Do tych naszych rozważań, św. Paweł dokłada, jak zwykle, swoje istotne trzy grosze. Istotne, albowiem bardzo praktyczne. Powstały one w wyniku zderzenia Ewangelii z prozą codziennego życia. Trwanie przy Panu jest zadaniem każdego człowieka i to zarówno stanu wolnego, jak i tego, który żyje w małżeństwie. Cały wywód w liście do Koryntian, poświęcony małżeństwu, wierności powołaniu, i szczególnej roli życia stanu wolnego, oddanego świadomie tylko Bogu, św. Paweł rozpoczyna od znamiennego stwierdzenia: Czyż nie wiecie, że ciało wasze jest przybytkiem Ducha Świętego, który w was jest, a którego macie od Boga, i że już nie należycie do samych siebie. Za wielką bowiem cenę zostaliście nabyci. Chwalcie więc Boga w waszym ciele! (1Kor 6,19-20)
Nowe wcielenie demona.
Dr Michael Eugene Jones, znakomity naukowiec, autorytet w sprawach rewolucji kulturowej na Zachodzie, autor znanej książki „Libido Dominandi. Seks, jako narzędzie kontroli społecznej”, udzielił wywiadu wyemitowanego 12 grudnia 2013 roku, w programie „Bliżej” Jana Pospieszalskiego. Ten odważny naukowiec stwierdził w nim między innymi, że klasyczni marksiści zajmowali się płacami, pracownikami i robotnikami. Teraz zajmują się orientacjami seksualnymi. Są to jego zdaniem siły potężne, zniewalają bardziej niż czołgi pod pozorem głoszonej wolności. Zniewalają człowieka od wewnątrz. Może im się więc przeciwstawić jedynie broń duchowa. Jest to ogromne wyzwanie dla Kościoła katolickiego w Polsce, wielka odpowiedzialność publicystów, szkoły, organizacji pozarządowych i całego narodu, którego dobra tradycja stanowi poważną broń. Zniewolenie płynąca z Zachodu może się okazać bardziej niszczące niż wszelkie inne.

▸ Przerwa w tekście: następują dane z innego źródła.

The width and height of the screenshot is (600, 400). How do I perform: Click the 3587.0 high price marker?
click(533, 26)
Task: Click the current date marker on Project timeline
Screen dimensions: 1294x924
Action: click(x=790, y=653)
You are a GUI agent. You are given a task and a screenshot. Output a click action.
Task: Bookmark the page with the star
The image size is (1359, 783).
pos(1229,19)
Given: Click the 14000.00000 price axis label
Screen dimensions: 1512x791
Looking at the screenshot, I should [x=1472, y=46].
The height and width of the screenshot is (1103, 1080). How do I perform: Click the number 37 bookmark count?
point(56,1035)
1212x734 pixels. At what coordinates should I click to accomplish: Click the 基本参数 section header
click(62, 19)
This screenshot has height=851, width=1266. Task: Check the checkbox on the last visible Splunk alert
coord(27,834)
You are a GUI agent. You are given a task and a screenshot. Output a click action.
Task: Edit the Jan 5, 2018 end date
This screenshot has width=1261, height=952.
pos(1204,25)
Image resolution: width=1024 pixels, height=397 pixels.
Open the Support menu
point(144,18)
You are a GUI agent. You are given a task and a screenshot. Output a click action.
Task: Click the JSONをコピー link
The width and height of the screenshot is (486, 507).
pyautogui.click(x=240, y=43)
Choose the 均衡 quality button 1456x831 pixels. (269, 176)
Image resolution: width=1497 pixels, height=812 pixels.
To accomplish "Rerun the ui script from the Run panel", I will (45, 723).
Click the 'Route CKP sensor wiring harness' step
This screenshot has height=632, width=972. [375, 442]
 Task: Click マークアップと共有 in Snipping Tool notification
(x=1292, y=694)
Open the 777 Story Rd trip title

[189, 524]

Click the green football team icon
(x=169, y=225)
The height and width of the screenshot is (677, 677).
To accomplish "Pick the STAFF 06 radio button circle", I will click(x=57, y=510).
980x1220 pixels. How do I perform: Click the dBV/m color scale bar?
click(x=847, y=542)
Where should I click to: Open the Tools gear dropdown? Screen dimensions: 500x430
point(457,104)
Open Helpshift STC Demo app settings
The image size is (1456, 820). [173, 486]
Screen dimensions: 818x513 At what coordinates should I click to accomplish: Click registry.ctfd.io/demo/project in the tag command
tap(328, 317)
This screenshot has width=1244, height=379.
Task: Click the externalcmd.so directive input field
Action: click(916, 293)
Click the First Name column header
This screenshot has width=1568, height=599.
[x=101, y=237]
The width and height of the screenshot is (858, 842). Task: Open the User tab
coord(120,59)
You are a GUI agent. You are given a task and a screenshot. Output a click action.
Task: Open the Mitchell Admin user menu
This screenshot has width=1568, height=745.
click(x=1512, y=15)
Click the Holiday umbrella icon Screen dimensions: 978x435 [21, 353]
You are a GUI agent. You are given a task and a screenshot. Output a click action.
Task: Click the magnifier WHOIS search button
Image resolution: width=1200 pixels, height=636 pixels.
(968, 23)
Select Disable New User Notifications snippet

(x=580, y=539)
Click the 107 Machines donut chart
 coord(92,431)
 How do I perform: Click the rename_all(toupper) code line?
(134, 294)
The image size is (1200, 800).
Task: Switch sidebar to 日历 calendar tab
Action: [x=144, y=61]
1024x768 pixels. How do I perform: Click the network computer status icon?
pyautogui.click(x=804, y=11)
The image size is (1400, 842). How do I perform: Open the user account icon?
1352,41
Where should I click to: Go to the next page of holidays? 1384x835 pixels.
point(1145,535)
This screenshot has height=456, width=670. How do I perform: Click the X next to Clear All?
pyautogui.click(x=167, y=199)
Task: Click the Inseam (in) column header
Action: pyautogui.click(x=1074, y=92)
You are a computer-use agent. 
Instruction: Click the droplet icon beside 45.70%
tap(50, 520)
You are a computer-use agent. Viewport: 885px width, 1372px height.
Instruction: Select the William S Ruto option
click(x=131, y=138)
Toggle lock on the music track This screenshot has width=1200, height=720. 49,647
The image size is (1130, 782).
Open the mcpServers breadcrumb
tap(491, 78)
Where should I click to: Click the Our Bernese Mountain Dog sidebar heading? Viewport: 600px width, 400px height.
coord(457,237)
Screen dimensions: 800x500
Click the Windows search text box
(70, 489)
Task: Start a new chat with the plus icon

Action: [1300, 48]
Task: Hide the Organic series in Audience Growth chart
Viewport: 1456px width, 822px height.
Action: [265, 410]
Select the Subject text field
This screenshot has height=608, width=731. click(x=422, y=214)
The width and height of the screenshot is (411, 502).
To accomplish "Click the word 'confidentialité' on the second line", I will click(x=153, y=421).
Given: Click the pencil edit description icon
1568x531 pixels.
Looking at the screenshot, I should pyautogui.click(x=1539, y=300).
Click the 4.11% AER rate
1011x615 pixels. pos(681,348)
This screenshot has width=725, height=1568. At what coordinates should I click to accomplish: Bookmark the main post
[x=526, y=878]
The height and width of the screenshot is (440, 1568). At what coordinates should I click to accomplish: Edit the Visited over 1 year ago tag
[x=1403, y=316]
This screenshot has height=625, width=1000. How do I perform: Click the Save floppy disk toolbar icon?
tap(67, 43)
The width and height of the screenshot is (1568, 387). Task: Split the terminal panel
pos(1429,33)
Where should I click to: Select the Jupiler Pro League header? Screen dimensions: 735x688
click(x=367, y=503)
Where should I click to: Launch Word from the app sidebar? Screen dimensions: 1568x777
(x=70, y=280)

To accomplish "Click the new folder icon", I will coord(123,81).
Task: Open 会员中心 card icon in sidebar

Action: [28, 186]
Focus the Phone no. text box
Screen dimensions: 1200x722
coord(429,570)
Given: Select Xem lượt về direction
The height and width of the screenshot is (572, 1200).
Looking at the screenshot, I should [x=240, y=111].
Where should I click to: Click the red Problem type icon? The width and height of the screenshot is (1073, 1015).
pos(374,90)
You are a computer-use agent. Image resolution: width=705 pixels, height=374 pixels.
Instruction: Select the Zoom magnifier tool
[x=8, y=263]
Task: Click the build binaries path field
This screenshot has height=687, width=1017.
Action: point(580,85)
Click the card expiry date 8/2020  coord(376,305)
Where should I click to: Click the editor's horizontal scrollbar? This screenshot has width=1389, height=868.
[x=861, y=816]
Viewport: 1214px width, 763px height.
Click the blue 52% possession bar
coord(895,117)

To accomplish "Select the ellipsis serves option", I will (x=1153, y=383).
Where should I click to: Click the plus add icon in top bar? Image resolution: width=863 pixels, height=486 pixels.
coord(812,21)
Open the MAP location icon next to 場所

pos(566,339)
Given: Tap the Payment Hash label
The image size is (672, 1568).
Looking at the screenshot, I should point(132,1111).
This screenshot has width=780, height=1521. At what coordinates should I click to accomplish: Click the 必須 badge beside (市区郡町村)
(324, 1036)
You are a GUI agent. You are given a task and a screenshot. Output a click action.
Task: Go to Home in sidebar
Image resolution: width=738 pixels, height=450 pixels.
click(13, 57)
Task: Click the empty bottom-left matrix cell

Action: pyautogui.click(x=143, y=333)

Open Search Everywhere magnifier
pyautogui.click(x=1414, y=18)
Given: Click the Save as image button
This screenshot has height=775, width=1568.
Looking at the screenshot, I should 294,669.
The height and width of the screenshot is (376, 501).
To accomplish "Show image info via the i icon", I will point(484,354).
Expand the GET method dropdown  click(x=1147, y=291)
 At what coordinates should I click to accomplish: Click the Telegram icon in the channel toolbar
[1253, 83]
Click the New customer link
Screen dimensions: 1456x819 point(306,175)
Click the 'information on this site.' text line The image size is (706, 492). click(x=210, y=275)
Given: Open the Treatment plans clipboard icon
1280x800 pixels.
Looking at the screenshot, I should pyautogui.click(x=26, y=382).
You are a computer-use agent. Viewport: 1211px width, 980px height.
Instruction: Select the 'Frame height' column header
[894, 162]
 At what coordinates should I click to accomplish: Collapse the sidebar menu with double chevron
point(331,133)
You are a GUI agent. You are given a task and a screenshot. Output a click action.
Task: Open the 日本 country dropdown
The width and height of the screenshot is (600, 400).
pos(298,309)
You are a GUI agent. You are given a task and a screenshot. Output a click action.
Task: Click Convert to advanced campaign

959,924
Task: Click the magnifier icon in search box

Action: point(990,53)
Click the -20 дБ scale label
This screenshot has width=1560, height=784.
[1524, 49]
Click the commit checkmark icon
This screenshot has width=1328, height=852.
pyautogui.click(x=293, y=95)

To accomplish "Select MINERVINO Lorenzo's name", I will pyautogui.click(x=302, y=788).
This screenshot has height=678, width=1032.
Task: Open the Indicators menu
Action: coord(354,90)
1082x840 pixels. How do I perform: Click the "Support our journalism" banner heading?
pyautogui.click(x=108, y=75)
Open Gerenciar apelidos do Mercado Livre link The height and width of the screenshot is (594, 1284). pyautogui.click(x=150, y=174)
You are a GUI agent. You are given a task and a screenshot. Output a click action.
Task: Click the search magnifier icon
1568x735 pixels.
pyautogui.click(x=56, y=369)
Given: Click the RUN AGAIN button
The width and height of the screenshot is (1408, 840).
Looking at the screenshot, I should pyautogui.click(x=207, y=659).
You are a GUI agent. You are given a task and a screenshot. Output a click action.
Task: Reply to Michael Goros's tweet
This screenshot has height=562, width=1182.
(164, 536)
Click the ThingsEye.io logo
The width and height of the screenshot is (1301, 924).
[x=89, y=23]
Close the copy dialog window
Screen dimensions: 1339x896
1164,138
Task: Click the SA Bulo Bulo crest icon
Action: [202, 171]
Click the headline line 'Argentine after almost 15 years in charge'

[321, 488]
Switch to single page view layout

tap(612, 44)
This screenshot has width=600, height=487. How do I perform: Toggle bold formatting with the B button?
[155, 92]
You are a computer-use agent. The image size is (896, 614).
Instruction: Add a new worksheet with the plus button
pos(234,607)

Od tej wypowiedzi minęło prawie 11 lat. Dzisiaj wracamy do tych słów przez wydarzenia minionego czasu i przez doświadczenia dzisiejsze. Trzeba być kompletnym głupcem, aby temu Amerykaninowi nie przyznać racji i to w skali Polski, Europy i Kościoła Powszechnego.
Co mogę zrobić?
Zadbać o swoje wnętrze, abym był świątynią Ducha Świętego. On poprowadzi mnie dalej.